» **Source records**
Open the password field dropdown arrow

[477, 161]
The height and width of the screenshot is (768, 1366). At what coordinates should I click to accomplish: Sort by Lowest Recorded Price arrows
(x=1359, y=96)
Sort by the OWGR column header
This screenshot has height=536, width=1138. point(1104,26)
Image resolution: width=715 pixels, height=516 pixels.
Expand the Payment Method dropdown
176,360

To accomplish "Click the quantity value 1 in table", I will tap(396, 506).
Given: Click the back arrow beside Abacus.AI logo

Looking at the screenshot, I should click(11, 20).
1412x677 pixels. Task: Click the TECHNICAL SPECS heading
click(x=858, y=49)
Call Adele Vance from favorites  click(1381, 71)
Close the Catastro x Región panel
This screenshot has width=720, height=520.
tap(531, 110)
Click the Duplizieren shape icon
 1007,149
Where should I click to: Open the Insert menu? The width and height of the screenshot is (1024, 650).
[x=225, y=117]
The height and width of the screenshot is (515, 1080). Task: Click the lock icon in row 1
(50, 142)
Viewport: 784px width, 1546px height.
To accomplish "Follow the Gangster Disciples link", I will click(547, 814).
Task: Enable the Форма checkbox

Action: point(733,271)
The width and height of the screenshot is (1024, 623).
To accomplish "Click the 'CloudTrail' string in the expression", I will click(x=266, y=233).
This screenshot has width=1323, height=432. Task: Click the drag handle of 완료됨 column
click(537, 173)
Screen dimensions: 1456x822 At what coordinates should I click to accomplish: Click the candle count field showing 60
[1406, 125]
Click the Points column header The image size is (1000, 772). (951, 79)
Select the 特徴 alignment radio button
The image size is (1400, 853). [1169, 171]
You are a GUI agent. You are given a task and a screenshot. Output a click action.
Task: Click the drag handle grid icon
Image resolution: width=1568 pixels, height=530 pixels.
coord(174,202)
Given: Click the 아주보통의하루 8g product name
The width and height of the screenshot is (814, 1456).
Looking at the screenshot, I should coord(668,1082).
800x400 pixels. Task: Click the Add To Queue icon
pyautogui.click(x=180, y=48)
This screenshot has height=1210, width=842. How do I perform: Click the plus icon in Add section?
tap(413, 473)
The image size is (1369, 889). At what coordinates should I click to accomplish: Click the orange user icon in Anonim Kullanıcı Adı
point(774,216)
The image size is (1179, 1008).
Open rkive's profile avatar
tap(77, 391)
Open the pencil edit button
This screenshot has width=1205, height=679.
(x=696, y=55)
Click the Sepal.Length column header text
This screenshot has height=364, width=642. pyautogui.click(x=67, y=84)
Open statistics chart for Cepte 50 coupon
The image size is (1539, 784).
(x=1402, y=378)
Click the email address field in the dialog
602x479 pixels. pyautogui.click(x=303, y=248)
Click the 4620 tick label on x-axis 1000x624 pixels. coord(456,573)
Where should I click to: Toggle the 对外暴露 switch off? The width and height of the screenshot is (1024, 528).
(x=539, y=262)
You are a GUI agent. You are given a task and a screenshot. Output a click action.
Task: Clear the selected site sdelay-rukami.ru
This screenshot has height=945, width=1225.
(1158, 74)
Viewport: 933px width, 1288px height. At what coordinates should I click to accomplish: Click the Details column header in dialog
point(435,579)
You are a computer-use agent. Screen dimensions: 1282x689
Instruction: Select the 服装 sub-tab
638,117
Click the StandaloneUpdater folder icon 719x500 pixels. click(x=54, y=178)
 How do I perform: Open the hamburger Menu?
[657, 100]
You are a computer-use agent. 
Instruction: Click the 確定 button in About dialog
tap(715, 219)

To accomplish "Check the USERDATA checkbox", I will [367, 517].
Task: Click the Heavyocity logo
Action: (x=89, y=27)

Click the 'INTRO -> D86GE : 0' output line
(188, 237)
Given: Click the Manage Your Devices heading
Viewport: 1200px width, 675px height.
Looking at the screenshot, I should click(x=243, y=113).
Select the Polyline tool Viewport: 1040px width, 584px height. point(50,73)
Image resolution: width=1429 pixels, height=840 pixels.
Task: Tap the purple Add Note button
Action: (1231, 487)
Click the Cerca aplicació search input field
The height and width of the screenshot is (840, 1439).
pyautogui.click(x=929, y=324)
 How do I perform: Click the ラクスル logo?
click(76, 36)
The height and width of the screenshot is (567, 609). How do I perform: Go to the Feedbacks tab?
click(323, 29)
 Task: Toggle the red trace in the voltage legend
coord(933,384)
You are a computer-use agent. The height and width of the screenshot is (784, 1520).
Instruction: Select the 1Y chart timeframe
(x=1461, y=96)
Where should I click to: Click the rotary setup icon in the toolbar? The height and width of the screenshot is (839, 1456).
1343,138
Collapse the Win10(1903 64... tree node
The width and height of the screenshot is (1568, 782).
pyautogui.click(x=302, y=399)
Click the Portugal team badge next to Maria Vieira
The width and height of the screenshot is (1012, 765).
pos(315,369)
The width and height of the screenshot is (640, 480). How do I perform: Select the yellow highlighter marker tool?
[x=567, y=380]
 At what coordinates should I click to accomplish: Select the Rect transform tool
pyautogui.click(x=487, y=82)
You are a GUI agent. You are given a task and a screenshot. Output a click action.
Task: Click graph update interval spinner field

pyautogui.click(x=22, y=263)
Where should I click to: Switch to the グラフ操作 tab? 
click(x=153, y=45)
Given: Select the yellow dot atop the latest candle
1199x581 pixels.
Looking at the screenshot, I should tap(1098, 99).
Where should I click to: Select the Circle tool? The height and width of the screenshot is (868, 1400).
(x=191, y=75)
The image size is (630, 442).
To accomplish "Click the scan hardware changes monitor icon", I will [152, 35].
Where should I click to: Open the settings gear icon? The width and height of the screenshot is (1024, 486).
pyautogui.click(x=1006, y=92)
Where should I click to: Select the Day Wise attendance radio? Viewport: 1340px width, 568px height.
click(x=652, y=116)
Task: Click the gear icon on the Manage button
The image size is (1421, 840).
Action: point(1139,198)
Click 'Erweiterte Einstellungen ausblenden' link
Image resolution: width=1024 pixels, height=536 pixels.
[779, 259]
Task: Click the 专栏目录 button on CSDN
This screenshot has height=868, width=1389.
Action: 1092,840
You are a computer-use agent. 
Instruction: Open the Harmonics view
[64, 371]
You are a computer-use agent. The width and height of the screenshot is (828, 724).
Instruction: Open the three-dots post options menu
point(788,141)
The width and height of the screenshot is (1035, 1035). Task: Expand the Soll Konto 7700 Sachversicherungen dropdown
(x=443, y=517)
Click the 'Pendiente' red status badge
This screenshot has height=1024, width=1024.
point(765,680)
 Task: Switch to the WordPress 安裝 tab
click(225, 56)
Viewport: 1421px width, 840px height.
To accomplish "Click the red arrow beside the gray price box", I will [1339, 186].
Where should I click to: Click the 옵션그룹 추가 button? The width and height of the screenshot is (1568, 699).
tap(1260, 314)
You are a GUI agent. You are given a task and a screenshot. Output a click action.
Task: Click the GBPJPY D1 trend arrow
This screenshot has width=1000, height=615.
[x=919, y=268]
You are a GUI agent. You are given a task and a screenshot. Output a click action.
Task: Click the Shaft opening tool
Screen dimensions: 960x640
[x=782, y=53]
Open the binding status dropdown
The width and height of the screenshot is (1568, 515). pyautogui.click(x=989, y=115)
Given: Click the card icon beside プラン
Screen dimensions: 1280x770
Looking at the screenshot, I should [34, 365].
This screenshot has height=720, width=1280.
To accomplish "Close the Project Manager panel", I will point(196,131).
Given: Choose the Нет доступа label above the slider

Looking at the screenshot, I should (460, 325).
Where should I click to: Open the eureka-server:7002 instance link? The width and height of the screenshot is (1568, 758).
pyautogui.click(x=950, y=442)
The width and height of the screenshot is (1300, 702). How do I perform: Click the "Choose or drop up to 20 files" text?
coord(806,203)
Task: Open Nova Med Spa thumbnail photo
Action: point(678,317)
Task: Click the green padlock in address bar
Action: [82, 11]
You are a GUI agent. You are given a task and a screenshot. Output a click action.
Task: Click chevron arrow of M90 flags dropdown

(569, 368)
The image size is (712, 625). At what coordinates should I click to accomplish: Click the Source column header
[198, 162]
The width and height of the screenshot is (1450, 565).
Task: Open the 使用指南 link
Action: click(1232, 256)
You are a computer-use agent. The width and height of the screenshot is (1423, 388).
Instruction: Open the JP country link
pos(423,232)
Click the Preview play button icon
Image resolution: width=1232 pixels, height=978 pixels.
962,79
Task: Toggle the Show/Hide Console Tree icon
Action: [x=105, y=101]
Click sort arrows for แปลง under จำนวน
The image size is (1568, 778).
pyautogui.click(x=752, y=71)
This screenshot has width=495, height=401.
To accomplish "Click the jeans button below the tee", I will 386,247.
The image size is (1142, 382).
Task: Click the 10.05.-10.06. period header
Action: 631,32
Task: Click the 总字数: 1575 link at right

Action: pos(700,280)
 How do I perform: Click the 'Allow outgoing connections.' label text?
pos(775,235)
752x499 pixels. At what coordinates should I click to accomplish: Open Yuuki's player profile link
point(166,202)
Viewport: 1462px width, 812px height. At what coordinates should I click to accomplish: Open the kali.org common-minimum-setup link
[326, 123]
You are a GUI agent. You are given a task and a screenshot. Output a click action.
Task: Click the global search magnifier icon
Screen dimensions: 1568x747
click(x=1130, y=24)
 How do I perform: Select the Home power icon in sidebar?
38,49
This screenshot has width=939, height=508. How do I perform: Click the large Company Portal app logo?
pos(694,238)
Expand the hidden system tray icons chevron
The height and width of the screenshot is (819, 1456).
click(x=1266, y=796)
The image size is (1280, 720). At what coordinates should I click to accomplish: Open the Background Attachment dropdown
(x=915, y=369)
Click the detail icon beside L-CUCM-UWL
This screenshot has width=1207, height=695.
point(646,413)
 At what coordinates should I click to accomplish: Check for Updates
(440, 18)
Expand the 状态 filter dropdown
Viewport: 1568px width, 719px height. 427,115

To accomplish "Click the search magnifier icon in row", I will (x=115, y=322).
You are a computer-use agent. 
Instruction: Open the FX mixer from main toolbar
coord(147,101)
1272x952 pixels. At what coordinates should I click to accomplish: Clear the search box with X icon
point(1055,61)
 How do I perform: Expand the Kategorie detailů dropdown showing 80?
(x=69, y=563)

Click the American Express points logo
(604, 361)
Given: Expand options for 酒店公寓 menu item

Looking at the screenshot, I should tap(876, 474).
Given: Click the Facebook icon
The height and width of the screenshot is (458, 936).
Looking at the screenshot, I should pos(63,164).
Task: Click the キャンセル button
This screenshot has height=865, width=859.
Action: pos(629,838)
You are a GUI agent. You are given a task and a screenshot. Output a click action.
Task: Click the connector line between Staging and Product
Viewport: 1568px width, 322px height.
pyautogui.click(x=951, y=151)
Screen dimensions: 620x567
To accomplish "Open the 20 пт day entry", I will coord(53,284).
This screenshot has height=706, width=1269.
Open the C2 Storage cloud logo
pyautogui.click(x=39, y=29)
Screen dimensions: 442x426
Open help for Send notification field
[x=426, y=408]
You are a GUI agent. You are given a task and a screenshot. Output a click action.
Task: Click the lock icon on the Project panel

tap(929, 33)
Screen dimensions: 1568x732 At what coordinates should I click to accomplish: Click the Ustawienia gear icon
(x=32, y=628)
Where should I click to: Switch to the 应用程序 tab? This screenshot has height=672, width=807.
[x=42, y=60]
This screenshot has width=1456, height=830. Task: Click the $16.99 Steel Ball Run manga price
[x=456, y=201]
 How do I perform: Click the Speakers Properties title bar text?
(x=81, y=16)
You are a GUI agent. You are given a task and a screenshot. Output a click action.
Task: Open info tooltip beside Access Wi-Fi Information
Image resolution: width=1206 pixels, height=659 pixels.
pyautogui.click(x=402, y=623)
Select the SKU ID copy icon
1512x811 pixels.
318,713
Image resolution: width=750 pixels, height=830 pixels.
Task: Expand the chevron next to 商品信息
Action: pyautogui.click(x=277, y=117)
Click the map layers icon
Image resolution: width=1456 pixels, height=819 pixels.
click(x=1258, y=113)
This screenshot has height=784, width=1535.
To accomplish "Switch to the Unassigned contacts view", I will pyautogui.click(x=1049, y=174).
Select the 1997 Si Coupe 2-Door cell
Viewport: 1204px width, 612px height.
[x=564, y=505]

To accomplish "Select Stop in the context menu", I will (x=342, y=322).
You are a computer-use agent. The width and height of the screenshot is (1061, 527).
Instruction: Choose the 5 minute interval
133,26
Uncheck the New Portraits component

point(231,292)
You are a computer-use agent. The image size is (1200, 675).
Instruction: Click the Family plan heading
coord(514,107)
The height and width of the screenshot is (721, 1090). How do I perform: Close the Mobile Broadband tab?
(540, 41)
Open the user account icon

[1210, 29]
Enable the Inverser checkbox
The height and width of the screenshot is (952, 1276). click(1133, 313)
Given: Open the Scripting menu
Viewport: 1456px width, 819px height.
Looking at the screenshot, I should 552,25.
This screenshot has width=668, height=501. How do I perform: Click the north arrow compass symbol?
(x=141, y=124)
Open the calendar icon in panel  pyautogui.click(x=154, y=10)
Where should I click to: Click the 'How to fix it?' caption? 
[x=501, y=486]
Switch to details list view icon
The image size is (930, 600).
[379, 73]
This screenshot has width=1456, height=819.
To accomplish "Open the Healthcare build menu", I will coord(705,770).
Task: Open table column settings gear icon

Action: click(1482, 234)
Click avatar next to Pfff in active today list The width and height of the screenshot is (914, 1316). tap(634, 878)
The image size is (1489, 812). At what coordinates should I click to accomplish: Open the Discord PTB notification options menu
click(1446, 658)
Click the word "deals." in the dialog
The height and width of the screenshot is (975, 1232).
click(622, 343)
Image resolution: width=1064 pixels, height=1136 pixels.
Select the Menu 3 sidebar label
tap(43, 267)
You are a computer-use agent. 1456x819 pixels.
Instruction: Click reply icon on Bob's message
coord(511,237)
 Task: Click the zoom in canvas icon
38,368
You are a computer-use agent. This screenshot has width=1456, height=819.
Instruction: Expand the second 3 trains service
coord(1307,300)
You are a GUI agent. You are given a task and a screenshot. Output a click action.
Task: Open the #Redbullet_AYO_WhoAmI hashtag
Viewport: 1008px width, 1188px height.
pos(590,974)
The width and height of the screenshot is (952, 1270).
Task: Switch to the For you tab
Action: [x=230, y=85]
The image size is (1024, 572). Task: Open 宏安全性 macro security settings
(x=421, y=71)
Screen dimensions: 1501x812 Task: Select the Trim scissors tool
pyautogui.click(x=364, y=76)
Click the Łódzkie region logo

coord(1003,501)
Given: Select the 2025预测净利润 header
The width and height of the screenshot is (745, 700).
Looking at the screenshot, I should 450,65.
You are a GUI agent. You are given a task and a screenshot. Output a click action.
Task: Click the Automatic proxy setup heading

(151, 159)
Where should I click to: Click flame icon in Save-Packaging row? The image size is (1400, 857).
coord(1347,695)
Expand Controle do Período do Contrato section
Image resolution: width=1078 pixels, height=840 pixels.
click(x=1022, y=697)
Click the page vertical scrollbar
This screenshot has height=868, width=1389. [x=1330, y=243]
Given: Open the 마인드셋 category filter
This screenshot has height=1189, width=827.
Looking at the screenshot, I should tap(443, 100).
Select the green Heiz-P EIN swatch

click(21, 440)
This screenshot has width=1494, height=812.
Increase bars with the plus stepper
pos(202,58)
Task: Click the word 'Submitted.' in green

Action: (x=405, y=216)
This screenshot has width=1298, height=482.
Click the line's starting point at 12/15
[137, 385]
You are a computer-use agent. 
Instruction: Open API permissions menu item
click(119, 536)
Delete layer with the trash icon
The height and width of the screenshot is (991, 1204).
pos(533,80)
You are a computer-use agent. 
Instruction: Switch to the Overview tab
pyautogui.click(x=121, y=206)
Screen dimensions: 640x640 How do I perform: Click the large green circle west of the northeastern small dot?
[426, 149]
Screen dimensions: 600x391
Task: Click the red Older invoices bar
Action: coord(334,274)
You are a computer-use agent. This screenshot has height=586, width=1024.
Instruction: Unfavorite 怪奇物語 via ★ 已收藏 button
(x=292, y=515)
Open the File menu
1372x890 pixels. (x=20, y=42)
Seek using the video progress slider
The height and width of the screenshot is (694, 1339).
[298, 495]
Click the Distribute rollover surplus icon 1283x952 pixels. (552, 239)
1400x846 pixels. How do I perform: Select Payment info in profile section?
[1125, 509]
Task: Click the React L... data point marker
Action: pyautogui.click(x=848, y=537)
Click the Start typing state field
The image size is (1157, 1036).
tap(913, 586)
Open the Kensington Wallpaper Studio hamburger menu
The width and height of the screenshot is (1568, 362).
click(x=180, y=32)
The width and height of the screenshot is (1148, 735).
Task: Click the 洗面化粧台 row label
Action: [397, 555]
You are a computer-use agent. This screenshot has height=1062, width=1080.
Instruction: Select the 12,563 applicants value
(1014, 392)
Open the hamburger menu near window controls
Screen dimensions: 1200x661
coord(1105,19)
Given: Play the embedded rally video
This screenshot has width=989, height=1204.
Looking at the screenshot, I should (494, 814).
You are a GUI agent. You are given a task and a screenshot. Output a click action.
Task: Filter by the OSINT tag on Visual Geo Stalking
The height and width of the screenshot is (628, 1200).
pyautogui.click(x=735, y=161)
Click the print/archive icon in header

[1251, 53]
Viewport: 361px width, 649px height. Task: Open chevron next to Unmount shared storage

» **Stated goal**
Reproduce the records starting with the line that contains "Click the StandaloneUpdater" and continuing through the line that contains "(x=1461, y=96)", substituting "Rectangle" for "Polyline" and leaving everything else unchanged.

» **Output for this exercise**
Click the StandaloneUpdater folder icon 719x500 pixels. click(x=54, y=178)
 How do I perform: Open the hamburger Menu?
[657, 100]
You are a computer-use agent. 
Instruction: Click the 確定 button in About dialog
tap(715, 219)

To accomplish "Check the USERDATA checkbox", I will [367, 517].
Task: Click the Heavyocity logo
Action: (x=89, y=27)

Click the 'INTRO -> D86GE : 0' output line
(188, 237)
Given: Click the Manage Your Devices heading
Viewport: 1200px width, 675px height.
Looking at the screenshot, I should click(x=243, y=113).
Select the Rectangle tool Viewport: 1040px width, 584px height. point(50,73)
Image resolution: width=1429 pixels, height=840 pixels.
Task: Tap the purple Add Note button
Action: (1231, 487)
Click the Cerca aplicació search input field
The height and width of the screenshot is (840, 1439).
pyautogui.click(x=929, y=324)
 How do I perform: Click the ラクスル logo?
click(76, 36)
The height and width of the screenshot is (567, 609). How do I perform: Go to the Feedbacks tab?
click(323, 29)
 Task: Toggle the red trace in the voltage legend
coord(933,384)
You are a computer-use agent. The height and width of the screenshot is (784, 1520).
Instruction: Select the 1Y chart timeframe
(x=1461, y=96)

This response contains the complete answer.